**本文**
━━━━━━━━━━━━━━━━

格闘中。てごわすぎ。
ベンタムが残した厖大な著述を見ればわかるように、彼にとって功利主義は何よりもまず統治の原理であった。それはあるべき統治、あるべき法を指し示す理論として構想されていた。
(p. 3)
good。しかし、
しかし、ミルを経てヘンリー・シジウィックに到ると、功利主義の理論的課題は第一義的には、統治の原理ではなく個々人が従うべき道徳の原理とされたのである。
(p.3)
こっちはどうかな。ミルの『自由論』『女性の隷属』、や、シジウィックの『政治学原理』Elements of PoliticsやPrinciples of Political Economyを過小評価してる?いや、そんなことはあるまい。
他メモ。
- 私とはなんというか概念の理解の解像度のようなものが段違いだね。こういう人に世界はどう見えてんのかなあ。思考のスピードもぜんぜん違う。こういうタイプの人ってはじめて見るよなあ。
- 統治功利主義の「名宛人」は公務員とか。
- ベンサム以来の功利主義の魅力の一つは、個人道徳から世界制服までぜんぶ一貫した原理で行けるぞってのだから、話を統治に限定しちゃうのは「ずるーい」と言いたくなるのだが、まあ戦略としてはいいよなあ。うらやましい。
- 「統治」だけ分離するってのについてはGoodinはどう考えてるのか見てみる必要がある。この人の重要性は安藤先生から教えてもらうまで知らなかった。以前から某君とか時々言及してくれてたんだけどね。
- まあ安藤先生の関心からして当面それで十分ということだから、文句つける筋合いはない。
- 統治に限定することについては、Y君からもらった覚え書き参照。ミルのベンサム批判。濱先生の思想論文「リベラリズムの再定義」のやつ。
サンキュ。 - でも安藤先生の「方法」はどんなものなのかな。天下り式に功利主義を採用している、あるいは、統治の究極的原理の候補の一つとしての功利主義を所与とみなし、それを洗練させようとしていると見ていいんだろうか。そして洗練された功利主義が、競合する他の理論と少なくとも同じ程度にはよさげ、と言えればよい、のか。まあ、どっかに書いてるだろう。あ、本人に聞けばいいか。正月あけに聞こう。
- シジウイックの『政治学原理』のやり方との違いは重要そうだ。
- 2章と3章は私には読めんな。あきらめ。「間接功利主義」をちゃんと理解するのは重要なのはわかってるんだけど。
- 功利の指標説。厚生(幸福)以外の価値が厚生に還元されるとまで言う必要がない。価値の対立を調整する際の指標としての厚生。
- 内在的価値を例示するときにハイドンの「絃」楽四重奏をひきあいにだすp.95。しびれるなあ。しぶすぎ。
- 4.1.1.2 内在的価値は個人的(personal)か。personal/impersonalを個人的/非個人的と訳すか人格的/非人格的と訳すかは微妙だな。あとで人格personをパーフィット風にばらしていく話をするわけだが。ここではとりあえず「ひとに依存するか」なんだろう。
- 不偏性impartialityと非個人性impersonalityを混同してはいけません。そうですよね。p.99
- 仁愛それ自体は功利主義によっては論証されない。

━━━━━━━━━━━━━━━━

**表示データ**
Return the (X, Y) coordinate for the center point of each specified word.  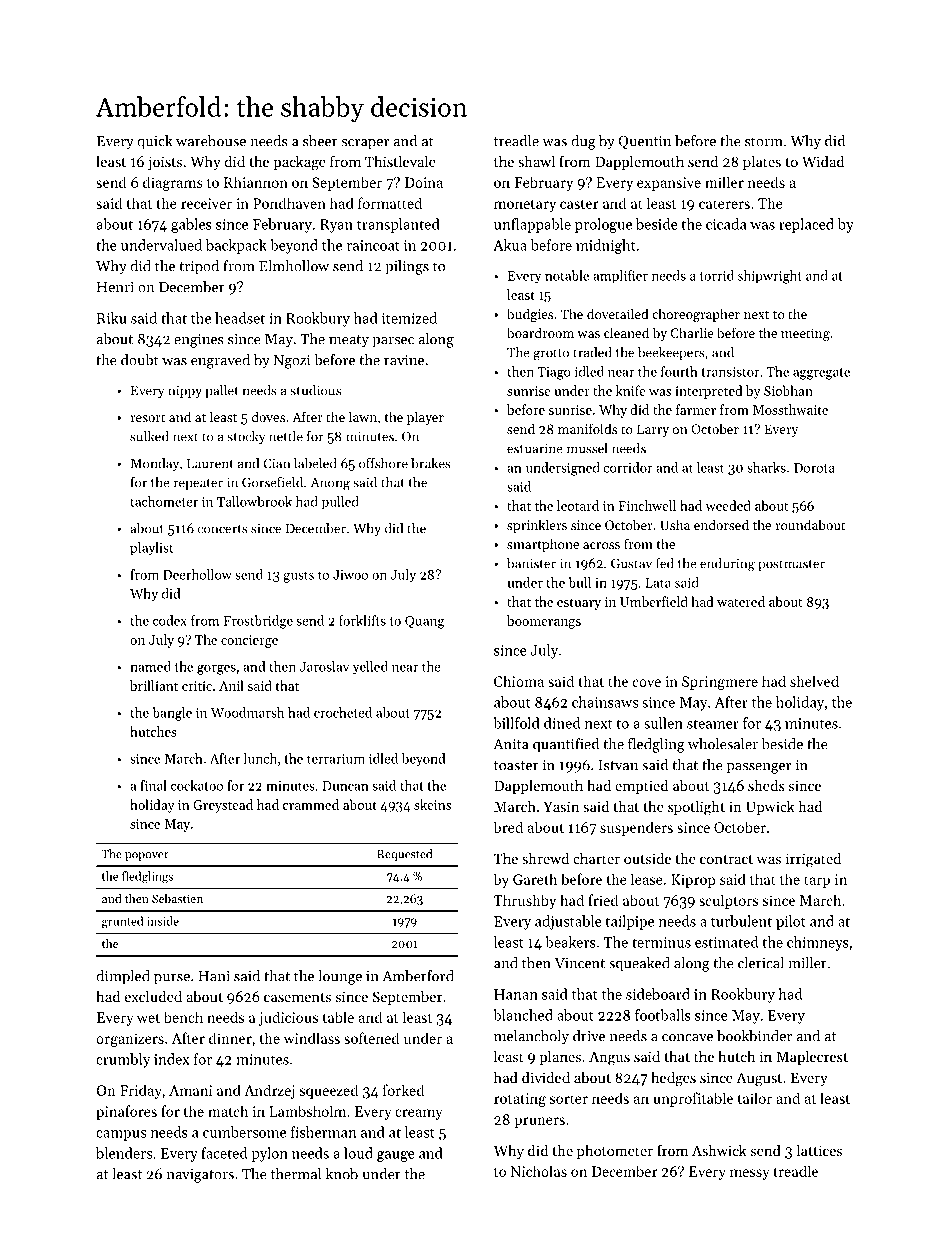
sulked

━━━━━━━━━━━━━━━━

**課題**
功利主義をめぐる読書メモの本文を、最後の一文の後から書き継ぎなさい。 ここではデータは一切用いない。

**解答**
理論的レベルでは、仁愛の採用は一種の決断である。もちろん、統治の場面で統治者がエゴイズムを採用することを推奨すればろくなことにならないのは明らかなので、統治理論を求める立場からは実践的にはエゴイズムが排除できるかもしれないが、それは功利主義の外部にある問題であるというしかない。(p.99)
これでいいのかなあ。もちろん「論証」はされないだろうが、こういう片付けかたでよいのかどうか。よくあるベンサムに対する批判だと、事実として心理学的利己主義が正しいなら、なんで統治者が功利主義を功利主義を採用するべきだとされるのはなぜか?そもそも統治者は(事実として)自己利益を最大化しようとするのではないか?おそらく安藤先生のやり方は、だからこそ統治される人民が、法と各種サンクションによって統治者に不偏性を強制するのが重要なのじゃってことになるんだろう。「統治功利主義」の問題意識からすればこれで問題をパスできるのか。 うーん。でも人民が何組かに分かれて、力に差があったらどうなるかな。これもうしろで議論されてるはずだからそのとき考えよう。
- 道徳判断と動機付けについては外在主義を採用。はい了解。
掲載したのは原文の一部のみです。